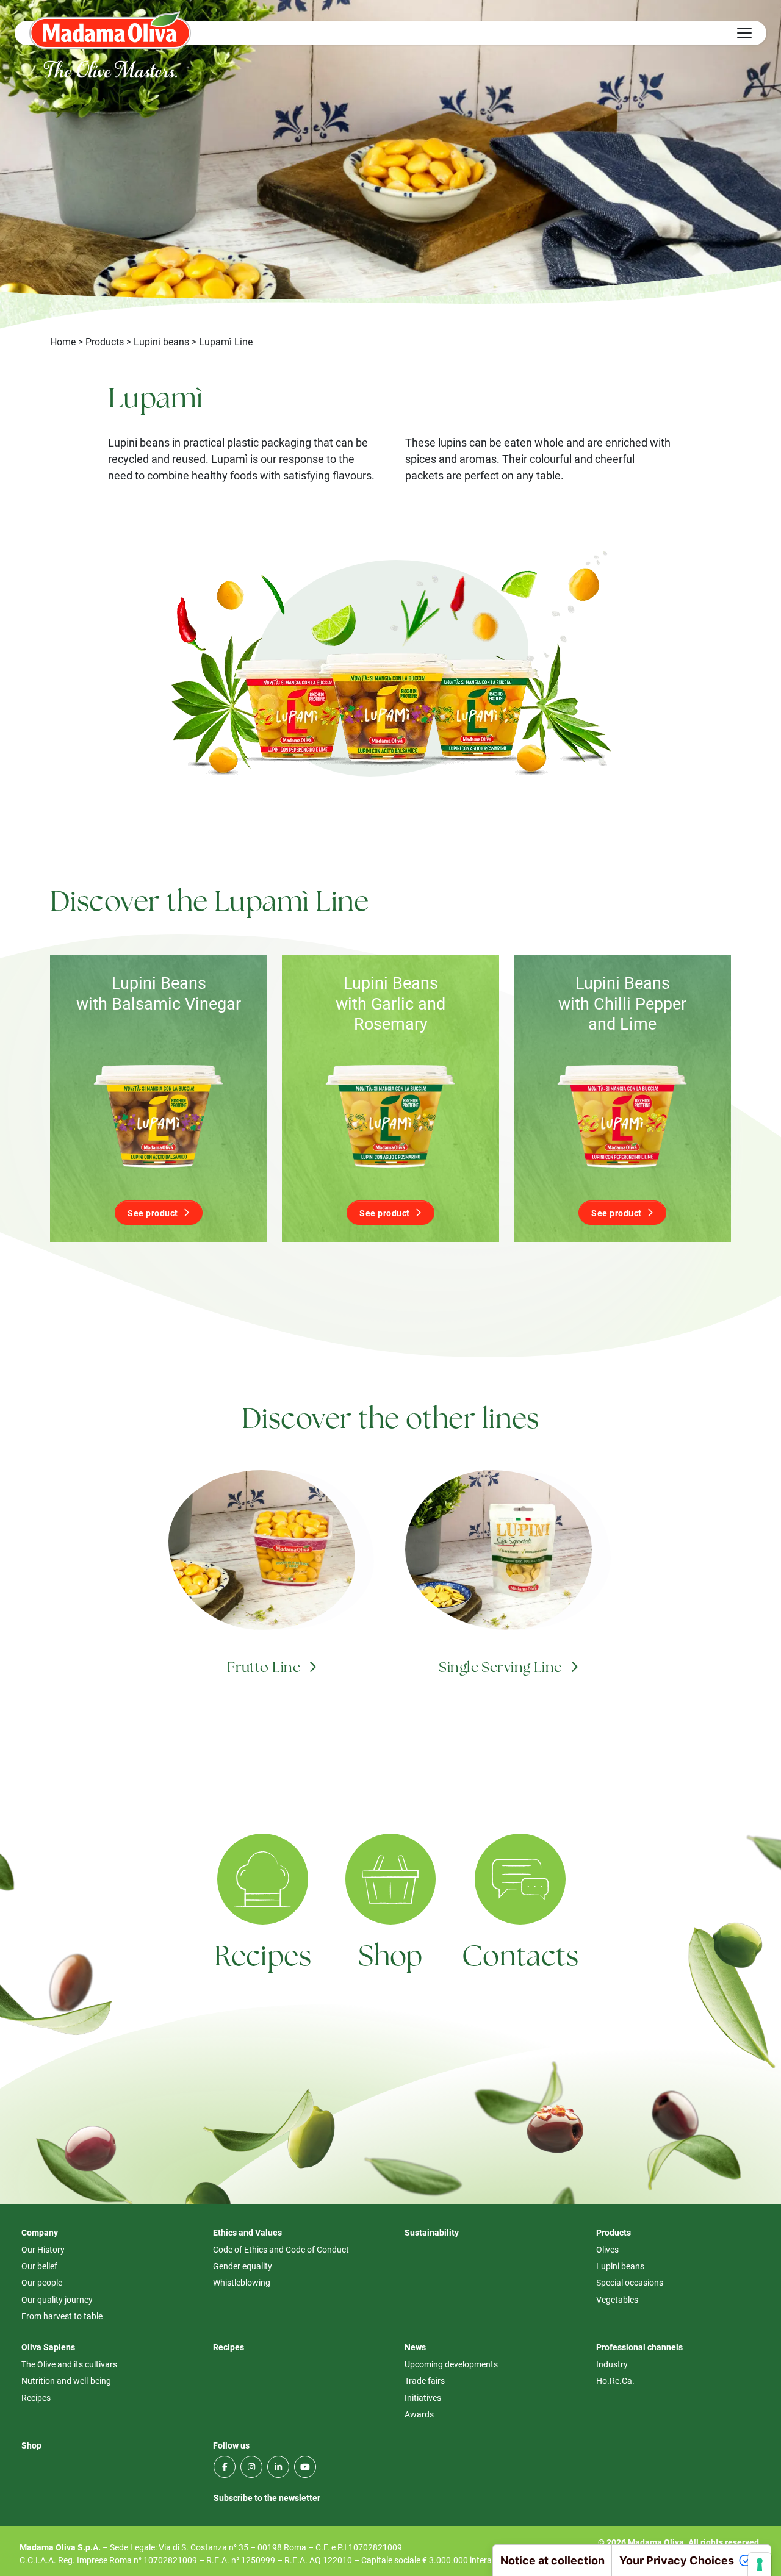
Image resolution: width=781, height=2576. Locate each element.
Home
==
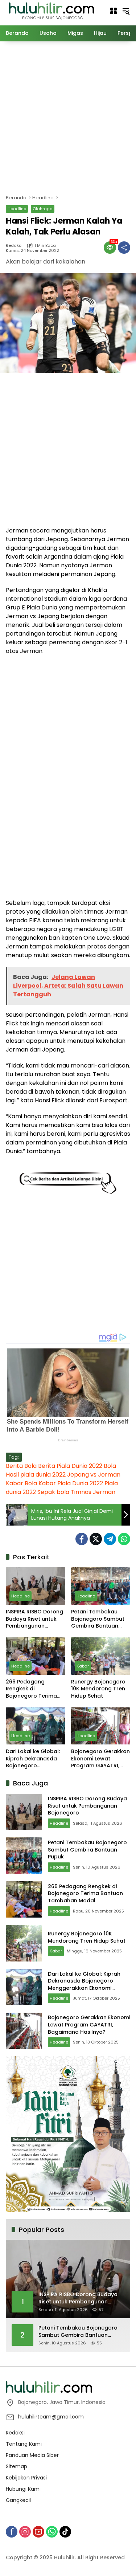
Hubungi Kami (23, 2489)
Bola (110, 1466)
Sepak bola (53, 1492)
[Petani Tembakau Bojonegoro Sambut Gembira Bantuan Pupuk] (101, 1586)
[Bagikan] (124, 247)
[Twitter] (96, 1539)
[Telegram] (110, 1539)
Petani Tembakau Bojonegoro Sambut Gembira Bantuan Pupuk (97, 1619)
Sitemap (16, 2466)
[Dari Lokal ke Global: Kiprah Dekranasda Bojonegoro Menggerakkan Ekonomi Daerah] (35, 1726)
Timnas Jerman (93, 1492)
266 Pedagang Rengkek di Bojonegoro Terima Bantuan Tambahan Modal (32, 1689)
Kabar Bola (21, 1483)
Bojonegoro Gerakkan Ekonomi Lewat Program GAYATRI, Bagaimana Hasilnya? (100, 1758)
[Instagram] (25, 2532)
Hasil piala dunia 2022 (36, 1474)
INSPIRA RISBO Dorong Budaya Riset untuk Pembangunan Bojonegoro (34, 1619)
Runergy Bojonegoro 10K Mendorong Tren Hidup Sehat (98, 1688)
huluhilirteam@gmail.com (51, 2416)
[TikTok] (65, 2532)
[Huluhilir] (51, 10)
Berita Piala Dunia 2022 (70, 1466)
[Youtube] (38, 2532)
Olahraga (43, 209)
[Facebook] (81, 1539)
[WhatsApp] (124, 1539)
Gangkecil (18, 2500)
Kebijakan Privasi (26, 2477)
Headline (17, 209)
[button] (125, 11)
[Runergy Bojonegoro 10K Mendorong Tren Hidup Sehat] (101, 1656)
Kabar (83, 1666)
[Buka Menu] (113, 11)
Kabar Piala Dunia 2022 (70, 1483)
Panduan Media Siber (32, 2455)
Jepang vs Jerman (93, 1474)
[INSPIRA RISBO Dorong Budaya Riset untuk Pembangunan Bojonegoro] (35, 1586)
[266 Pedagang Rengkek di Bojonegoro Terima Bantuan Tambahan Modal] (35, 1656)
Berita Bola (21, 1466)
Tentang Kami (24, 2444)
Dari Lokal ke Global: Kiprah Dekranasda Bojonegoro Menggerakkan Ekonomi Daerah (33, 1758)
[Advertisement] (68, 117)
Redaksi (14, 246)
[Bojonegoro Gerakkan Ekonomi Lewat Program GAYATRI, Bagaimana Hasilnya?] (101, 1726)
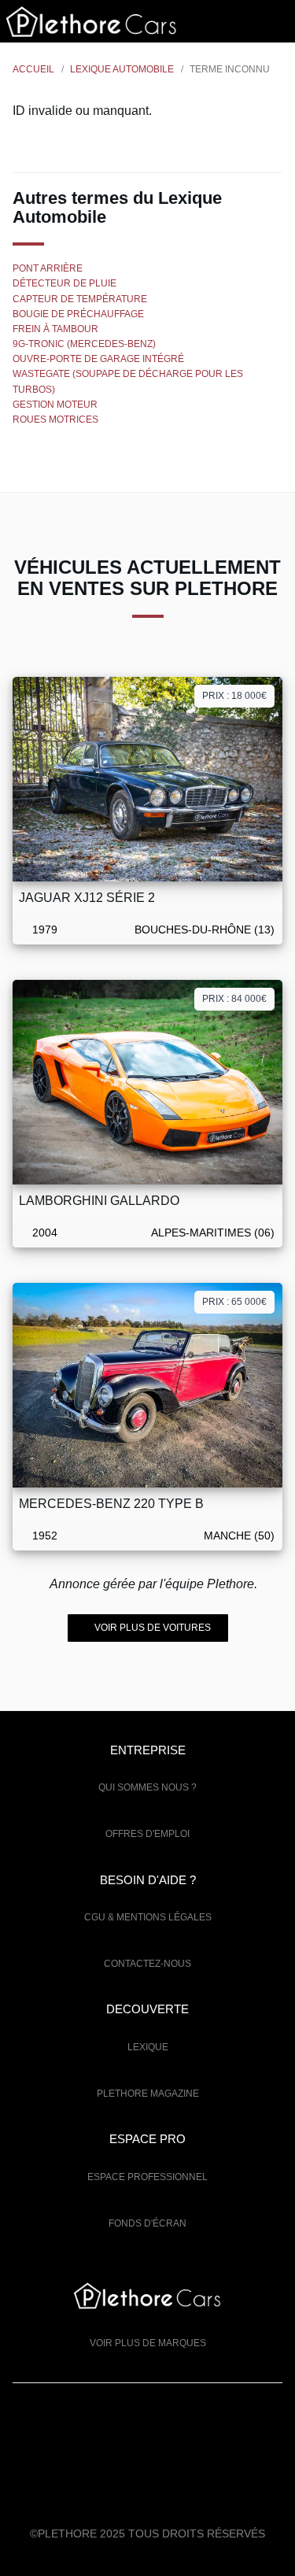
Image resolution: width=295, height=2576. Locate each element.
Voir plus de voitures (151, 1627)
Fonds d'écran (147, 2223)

[Brief]: Leave the pictures out, and transcribe exactly the lines above starting at the one that contains "Redaksi (14, 246)" and ending at the one that contains "Fonds d'écran (147, 2223)".

[Reply to the task]:
Redaksi (14, 246)
[Bojonegoro Gerakkan Ekonomi Lewat Program GAYATRI, Bagaimana Hasilnya?] (101, 1726)
Image resolution: width=295, height=2576. Locate each element.
Voir plus de voitures (151, 1627)
Fonds d'écran (147, 2223)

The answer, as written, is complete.